### What is required
Reproduce the essay on goals for giving word for word from "Some of my other" to "to promote health.".

### Given text
--- START ---

What are your short-term (in the next 18 months) and long-term goals for giving and what steps are you taking right now to ensure your success? Are there barriers to your success? If so, are they financial, physical, social/emotional, technical, cultural, and/or political? Please explain. Finally, how can AU support you in achieving your goals for giving?
Upon reading Giving 2.0 I have realized that there are many more ways in which I can incorporate giving back with my own strategic plan. In the next eighteen months, I hope my accomplishment will not only prepare me for the rigors of medical school, but for the rigors of life.
According to Laura Arrillaga-Andereesen, the author or Giving 2.0, money or expertise isn’t the only thing that people can offer. In fact, one of the greatest and simplest things we can all give is our time. Prior to learning this, I was under the misconception that giving my time wouldn’t be valuable due to the fact that I was just a student in my undergraduate years. However, becoming a mentor this year through the Frederick Douglass Distinguished Scholars Program has showed me how just sharing past experiences can be beneficial.
After attending the Student National Medical Association (SNMA) in Atlanta, Georgia last April I was motivated to starts a Minority Association of Pre-medical Students (MAPS) chapter at American University. The main reason why I’m currently working to start the chapter is to help create an environment at American University that helps promote minorities pursuing pre-medical studies.
Some of my other short-term goals are to get an internship at the National Institutes of Health (NIH) and to complete research in a laboratory. In both aspects, I originally thought about what I would get out of these experiences, as opposed to how contributing my time will help others researching.
My ultimate long-term for giving is to become a pediatric oncologist at St. Jude Children’s Research Hospital. At St. Jude Children’s Research Hospital not only would I have the ability to help sick children, but I would also be able to help children regardless of whether their parents can afford medical care. Again, Giving 2.0, has caused me to start rethinking of how I could do more with my long term goals to change the world. After becoming an established, I starting to believe that I may way to open a clinic or create a foundation of some sort in order to promote health.

--- END ---

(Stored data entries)
--- START ---

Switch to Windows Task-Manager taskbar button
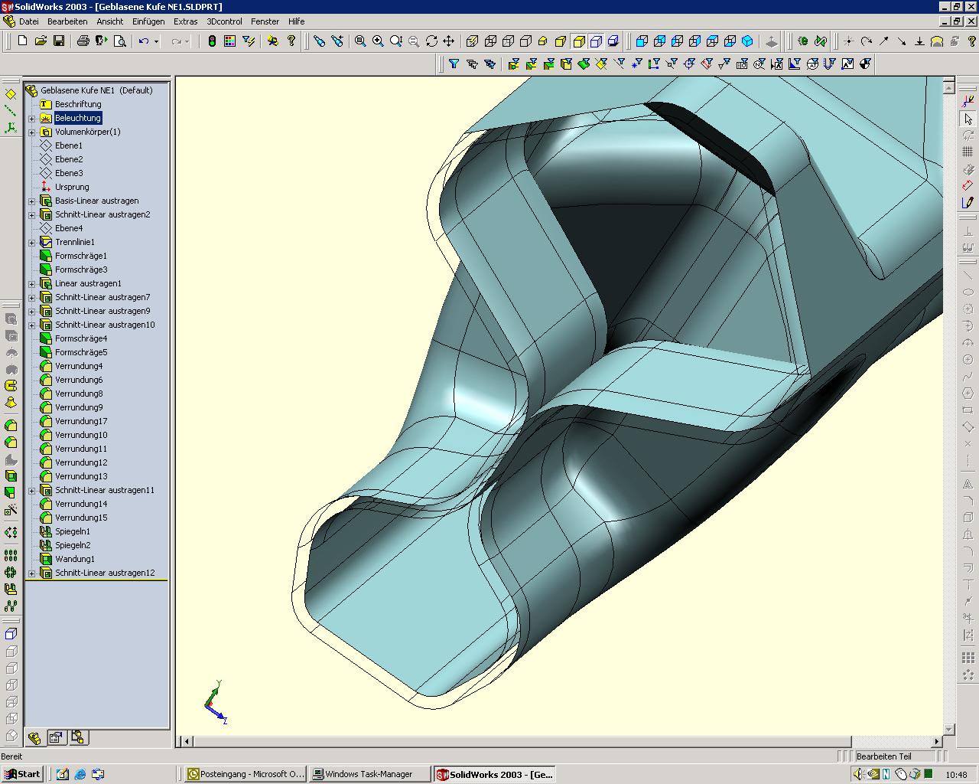Screen dimensions: 979x784 (x=369, y=774)
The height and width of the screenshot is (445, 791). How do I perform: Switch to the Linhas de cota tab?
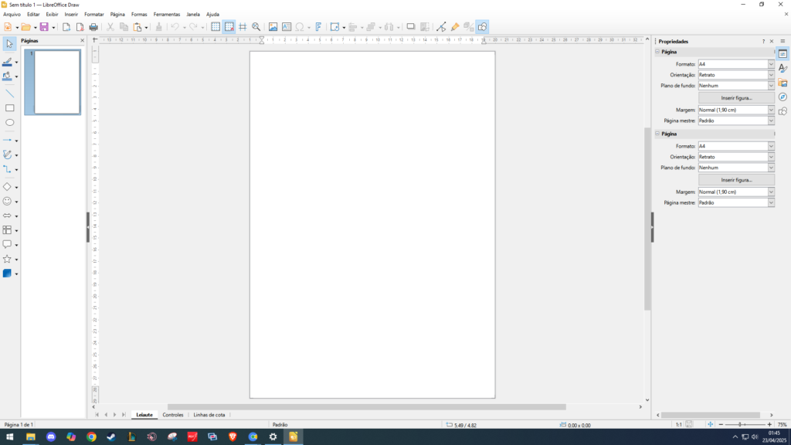[209, 415]
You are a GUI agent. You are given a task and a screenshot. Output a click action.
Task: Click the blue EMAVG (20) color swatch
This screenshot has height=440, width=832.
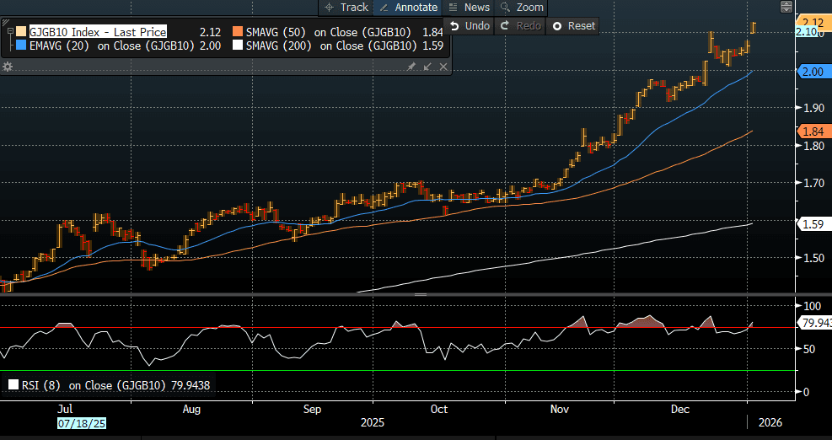21,46
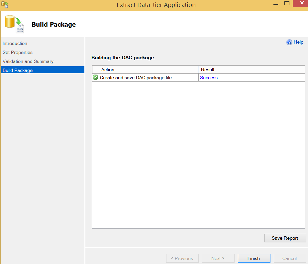Click the Cancel button

(x=289, y=258)
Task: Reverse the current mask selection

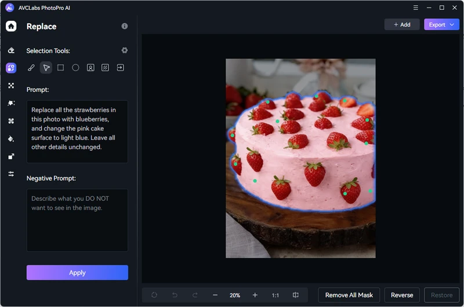Action: point(402,295)
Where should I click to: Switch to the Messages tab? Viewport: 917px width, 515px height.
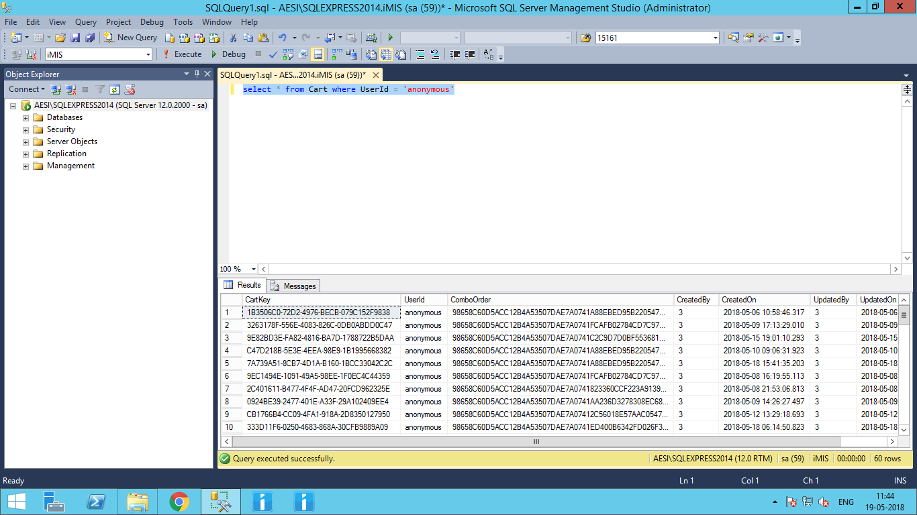293,286
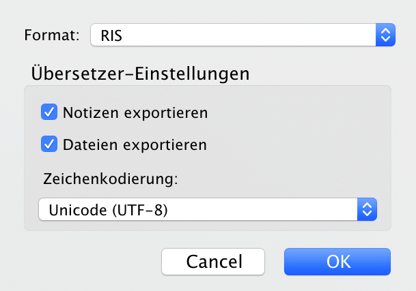Click the blue arrows on the Format selector

(x=385, y=35)
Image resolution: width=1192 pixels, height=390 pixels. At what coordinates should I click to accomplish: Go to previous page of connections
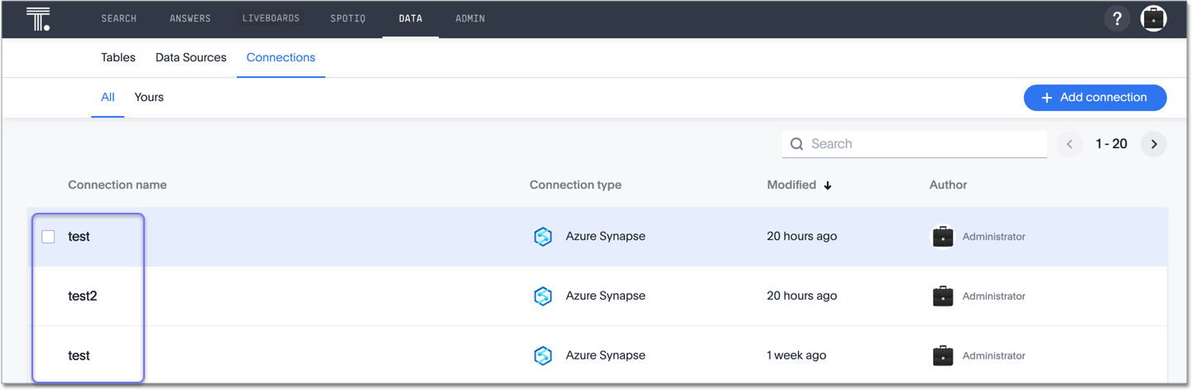(1069, 144)
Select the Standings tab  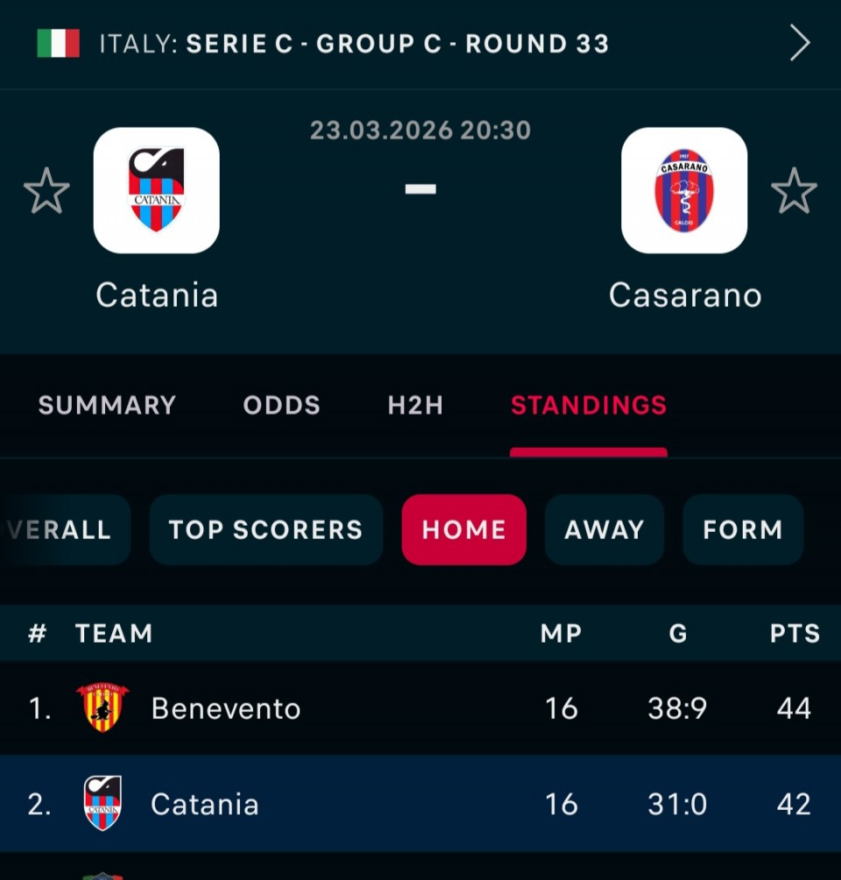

--- END ---

### Expected answer
Some of my other short-term goals are to get an internship at the National Institutes of Health (NIH) and to complete research in a laboratory. In both aspects, I originally thought about what I would get out of these experiences, as opposed to how contributing my time will help others researching.
My ultimate long-term for giving is to become a pediatric oncologist at St. Jude Children’s Research Hospital. At St. Jude Children’s Research Hospital not only would I have the ability to help sick children, but I would also be able to help children regardless of whether their parents can afford medical care. Again, Giving 2.0, has caused me to start rethinking of how I could do more with my long term goals to change the world. After becoming an established, I starting to believe that I may way to open a clinic or create a foundation of some sort in order to promote health.